Top of MATERIAL FOR THIS TASK

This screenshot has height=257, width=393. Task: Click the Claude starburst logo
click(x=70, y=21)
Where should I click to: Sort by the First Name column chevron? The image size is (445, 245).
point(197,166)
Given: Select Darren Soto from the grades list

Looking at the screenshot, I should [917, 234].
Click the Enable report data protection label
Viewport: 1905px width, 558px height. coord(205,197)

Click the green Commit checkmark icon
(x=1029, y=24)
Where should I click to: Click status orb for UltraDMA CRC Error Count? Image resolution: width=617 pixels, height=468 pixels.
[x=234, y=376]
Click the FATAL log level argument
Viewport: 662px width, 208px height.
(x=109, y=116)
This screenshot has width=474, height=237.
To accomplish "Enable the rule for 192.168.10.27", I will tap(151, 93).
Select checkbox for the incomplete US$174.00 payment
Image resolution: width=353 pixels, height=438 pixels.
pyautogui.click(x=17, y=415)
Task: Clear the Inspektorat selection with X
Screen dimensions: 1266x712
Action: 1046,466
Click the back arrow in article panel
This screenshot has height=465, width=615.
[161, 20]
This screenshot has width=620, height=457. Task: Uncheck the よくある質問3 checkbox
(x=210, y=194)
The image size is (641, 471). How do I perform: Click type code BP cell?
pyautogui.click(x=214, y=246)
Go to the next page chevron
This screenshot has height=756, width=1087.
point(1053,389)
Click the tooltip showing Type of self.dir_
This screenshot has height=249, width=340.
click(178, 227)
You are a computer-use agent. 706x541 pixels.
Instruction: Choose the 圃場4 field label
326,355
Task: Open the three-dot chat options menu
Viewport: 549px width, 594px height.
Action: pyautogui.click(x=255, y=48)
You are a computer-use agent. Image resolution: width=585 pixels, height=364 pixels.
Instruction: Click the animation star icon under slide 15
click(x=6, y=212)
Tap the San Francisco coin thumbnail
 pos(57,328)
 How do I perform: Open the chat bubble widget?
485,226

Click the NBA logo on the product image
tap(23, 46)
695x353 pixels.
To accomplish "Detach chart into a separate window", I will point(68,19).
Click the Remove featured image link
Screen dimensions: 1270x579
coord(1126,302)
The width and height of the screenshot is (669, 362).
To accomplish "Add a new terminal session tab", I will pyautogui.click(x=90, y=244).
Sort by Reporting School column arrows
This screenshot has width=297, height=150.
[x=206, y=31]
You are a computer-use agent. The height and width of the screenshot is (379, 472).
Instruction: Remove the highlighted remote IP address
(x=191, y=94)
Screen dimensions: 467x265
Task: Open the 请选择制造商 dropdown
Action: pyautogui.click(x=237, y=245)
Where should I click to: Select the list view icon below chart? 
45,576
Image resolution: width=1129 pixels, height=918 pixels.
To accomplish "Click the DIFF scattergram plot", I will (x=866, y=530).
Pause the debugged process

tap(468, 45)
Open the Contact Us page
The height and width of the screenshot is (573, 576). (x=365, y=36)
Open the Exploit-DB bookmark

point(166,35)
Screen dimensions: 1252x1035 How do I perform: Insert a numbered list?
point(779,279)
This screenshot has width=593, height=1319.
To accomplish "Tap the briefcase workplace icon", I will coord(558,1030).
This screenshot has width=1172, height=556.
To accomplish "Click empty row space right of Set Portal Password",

Bottom of MATERIAL FOR THIS TASK

# INSTRUCTIONS TO FOLLOW:
From the first record to the last, copy everything exactly.

# RESPONSE AREA:
This screenshot has height=257, width=393. Task: Click the Claude starburst logo
click(x=70, y=21)
Where should I click to: Sort by the First Name column chevron? The image size is (445, 245).
point(197,166)
Given: Select Darren Soto from the grades list

Looking at the screenshot, I should [917, 234].
Click the Enable report data protection label
Viewport: 1905px width, 558px height. coord(205,197)

Click the green Commit checkmark icon
(x=1029, y=24)
Where should I click to: Click status orb for UltraDMA CRC Error Count? Image resolution: width=617 pixels, height=468 pixels.
[x=234, y=376]
Click the FATAL log level argument
Viewport: 662px width, 208px height.
(x=109, y=116)
This screenshot has width=474, height=237.
To accomplish "Enable the rule for 192.168.10.27", I will tap(151, 93).
Select checkbox for the incomplete US$174.00 payment
Image resolution: width=353 pixels, height=438 pixels.
pyautogui.click(x=17, y=415)
Task: Clear the Inspektorat selection with X
Screen dimensions: 1266x712
Action: 1046,466
Click the back arrow in article panel
This screenshot has height=465, width=615.
[161, 20]
This screenshot has width=620, height=457. Task: Uncheck the よくある質問3 checkbox
(x=210, y=194)
The image size is (641, 471). How do I perform: Click type code BP cell?
pyautogui.click(x=214, y=246)
Go to the next page chevron
This screenshot has height=756, width=1087.
point(1053,389)
Click the tooltip showing Type of self.dir_
This screenshot has height=249, width=340.
click(178, 227)
You are a computer-use agent. 706x541 pixels.
Instruction: Choose the 圃場4 field label
326,355
Task: Open the three-dot chat options menu
Viewport: 549px width, 594px height.
Action: pyautogui.click(x=255, y=48)
You are a computer-use agent. Image resolution: width=585 pixels, height=364 pixels.
Instruction: Click the animation star icon under slide 15
click(x=6, y=212)
Tap the San Francisco coin thumbnail
 pos(57,328)
 How do I perform: Open the chat bubble widget?
485,226

Click the NBA logo on the product image
tap(23, 46)
695x353 pixels.
To accomplish "Detach chart into a separate window", I will point(68,19).
Click the Remove featured image link
Screen dimensions: 1270x579
coord(1126,302)
The width and height of the screenshot is (669, 362).
To accomplish "Add a new terminal session tab", I will pyautogui.click(x=90, y=244).
Sort by Reporting School column arrows
This screenshot has width=297, height=150.
[x=206, y=31]
You are a computer-use agent. The height and width of the screenshot is (379, 472).
Instruction: Remove the highlighted remote IP address
(x=191, y=94)
Screen dimensions: 467x265
Task: Open the 请选择制造商 dropdown
Action: pyautogui.click(x=237, y=245)
Where should I click to: Select the list view icon below chart? 
45,576
Image resolution: width=1129 pixels, height=918 pixels.
To accomplish "Click the DIFF scattergram plot", I will (x=866, y=530).
Pause the debugged process

tap(468, 45)
Open the Contact Us page
The height and width of the screenshot is (573, 576). (x=365, y=36)
Open the Exploit-DB bookmark

point(166,35)
Screen dimensions: 1252x1035 How do I perform: Insert a numbered list?
point(779,279)
This screenshot has width=593, height=1319.
To accomplish "Tap the briefcase workplace icon", I will coord(558,1030).
This screenshot has width=1172, height=556.
To accomplish "Click empty row space right of Set Portal Password",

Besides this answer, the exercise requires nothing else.